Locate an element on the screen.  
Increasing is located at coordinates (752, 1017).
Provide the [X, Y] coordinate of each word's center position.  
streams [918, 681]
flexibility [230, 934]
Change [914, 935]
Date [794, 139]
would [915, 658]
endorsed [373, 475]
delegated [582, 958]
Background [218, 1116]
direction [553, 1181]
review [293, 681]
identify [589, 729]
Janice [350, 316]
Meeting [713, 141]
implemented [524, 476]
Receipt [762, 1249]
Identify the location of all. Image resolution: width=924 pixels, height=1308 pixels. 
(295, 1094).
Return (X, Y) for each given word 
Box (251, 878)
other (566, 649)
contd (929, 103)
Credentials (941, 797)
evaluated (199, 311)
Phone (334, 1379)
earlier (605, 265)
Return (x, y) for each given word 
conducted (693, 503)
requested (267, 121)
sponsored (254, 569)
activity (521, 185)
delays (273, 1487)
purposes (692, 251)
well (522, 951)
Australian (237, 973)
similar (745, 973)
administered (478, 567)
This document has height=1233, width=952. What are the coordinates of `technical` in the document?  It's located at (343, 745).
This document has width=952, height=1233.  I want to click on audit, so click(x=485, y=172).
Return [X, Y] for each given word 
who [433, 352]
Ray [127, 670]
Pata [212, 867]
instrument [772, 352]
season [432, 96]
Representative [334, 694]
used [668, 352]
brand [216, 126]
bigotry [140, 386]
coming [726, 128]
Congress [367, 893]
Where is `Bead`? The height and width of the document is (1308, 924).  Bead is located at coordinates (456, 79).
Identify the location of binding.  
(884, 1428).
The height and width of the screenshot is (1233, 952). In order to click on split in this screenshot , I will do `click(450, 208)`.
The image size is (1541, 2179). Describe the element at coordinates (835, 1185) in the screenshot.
******************************
(TASK OBJECTIVE)
Reproduce word for word the lines of the listing from the line with "administered (478, 567)" to the line with "instrument [772, 352]", including both of those lines.

(THE OUTPUT)
administered (478, 567)
This document has height=1233, width=952. What are the coordinates of `technical` in the document?  It's located at (343, 745).
This document has width=952, height=1233.  I want to click on audit, so click(x=485, y=172).
Return [X, Y] for each given word 
who [433, 352]
Ray [127, 670]
Pata [212, 867]
instrument [772, 352]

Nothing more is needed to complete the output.